Should You Use VMware Fault Tolerance All the Time?

by Davoud Teimouri · 28/07/2023

VMware Fault Tolerance (VMware FT) is one of vSphere clustering features that can protect services with zero downtime but not useful for any services or any virtual machine.

This post is not about VMware Fault Tolerance capabilities and I’ll reviewing use cases. At end of this post, you’ll find why this feature is not suitable for each service or environment. Also find that when you should use it and when you should not use that.

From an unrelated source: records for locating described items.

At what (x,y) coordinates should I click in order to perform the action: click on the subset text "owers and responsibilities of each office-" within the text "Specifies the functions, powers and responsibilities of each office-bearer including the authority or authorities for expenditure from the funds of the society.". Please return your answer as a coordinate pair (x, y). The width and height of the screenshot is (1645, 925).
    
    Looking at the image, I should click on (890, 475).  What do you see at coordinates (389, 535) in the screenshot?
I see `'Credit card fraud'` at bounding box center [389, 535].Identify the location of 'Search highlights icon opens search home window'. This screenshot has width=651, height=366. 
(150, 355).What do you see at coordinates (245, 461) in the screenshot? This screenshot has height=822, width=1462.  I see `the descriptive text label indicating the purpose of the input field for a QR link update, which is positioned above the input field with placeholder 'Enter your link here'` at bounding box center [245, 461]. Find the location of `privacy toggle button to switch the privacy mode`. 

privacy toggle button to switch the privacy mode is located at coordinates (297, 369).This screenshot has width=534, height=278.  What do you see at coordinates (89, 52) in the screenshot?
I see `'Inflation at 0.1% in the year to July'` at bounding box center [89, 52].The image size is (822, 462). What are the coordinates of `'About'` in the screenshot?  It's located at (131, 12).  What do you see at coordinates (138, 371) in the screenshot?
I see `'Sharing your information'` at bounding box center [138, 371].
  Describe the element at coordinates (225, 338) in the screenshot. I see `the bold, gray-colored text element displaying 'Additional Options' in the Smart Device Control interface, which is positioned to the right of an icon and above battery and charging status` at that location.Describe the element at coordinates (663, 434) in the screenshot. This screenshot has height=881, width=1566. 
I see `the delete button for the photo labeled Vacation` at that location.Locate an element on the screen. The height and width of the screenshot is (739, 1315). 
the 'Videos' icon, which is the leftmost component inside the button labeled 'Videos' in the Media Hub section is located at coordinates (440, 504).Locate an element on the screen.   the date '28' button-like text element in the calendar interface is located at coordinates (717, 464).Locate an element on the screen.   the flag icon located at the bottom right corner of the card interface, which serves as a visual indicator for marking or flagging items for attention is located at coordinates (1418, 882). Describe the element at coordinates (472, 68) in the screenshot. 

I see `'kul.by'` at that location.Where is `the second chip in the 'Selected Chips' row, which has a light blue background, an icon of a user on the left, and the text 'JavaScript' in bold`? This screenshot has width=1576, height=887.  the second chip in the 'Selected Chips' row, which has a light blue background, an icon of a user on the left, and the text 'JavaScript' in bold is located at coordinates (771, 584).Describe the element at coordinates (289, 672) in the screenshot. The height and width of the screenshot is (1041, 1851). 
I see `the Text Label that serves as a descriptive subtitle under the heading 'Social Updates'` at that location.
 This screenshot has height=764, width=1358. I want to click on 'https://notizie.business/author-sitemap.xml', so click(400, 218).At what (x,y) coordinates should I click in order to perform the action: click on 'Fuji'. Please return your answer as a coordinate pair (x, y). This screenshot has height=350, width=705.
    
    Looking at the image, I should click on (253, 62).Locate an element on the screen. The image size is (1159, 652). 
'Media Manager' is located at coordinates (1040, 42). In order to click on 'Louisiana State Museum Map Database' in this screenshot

Some customers expect this feature to be used, but they don’t know that this feature cannot protect their service in any situation. This feature and other features have many good capabilities, but sometimes using them creates false confidence and causes the service to be compromised. You have assured the customers that the service will work without interruptions and problems, but you have not considered some things.

How VMware Fault Tolerance Helps Protect Services?

This feature can protect service by creating another virtual machine from the virtual machine and putting secondary virtual machine on another host. vSphere keeps primary and secondary virtual machines under a mirroring process. So, if first ESXi host fail cause of any failure, service will not be affected and secondary virtual machine will be activated as primary virtual machine. It protects virtual machine against storage failure, if secondary virtual machine placed on different storage array.

Also, this process helps you to preventing data loss because primary and secondary virtual machines are replicating continuously.

It avoids “split-brain” situations, which can lead to two active copies of a virtual machine after recovery from a failure. Atomic file locking on shared storage is used to coordinate failover so that only one side continues running as the Primary VM and a new Secondary VM is respawned automatically.

Fault Tolerance Requirements

One of most important requirements is network bandwidth and also dedicated uplinks. VMware recommends that use 10Gb or higher network connection for FT.

Also separate its uplinks and network traffic with other traffics in virtual environment. Jumbo frame also is one of recommendations and best practices.

Fault Tolerance Limitations and Interoperability

When you want to enable and use this feature, you should consider about some limitations and Interoperability.

Limitations

Licensing:
- vSphere Standard and Enterprise. Allows up to 2 vCPUs
- vSphere Enterprise Plus. Allows up to 8 vCPUs
RAM per FT VM: 128 GB
VM Disk Size: 2 TB
VM Virtual Disk Count: 16

Interoperability

The following vSphere features are not supported for FT virtual machines:

Snapshots: Snapshots must be removed or committed before FT can be enabled on a virtual machine. In addition, it is not possible to take snapshots of virtual machines on which FT is enabled.
Storage vMotion: You cannot invoke Storage vMotion for virtual machines with FT turned on. To migrate the storage, you should temporarily turn off FT, and perform the storage vMotion action. When this is complete, you can turn FT back on.
Linked clones: You cannot use FT on a virtual machine that is a linked clone, nor can you create a linked clone from an FT-enabled virtual machine.
Virtual Volume datastores.
Storage-based policy management: Storage policies are supported for vSAN storage.
I/O filters.
TPM.
VBS enabled VMs.

Not all third-party devices, features, or products can interoperate with FT.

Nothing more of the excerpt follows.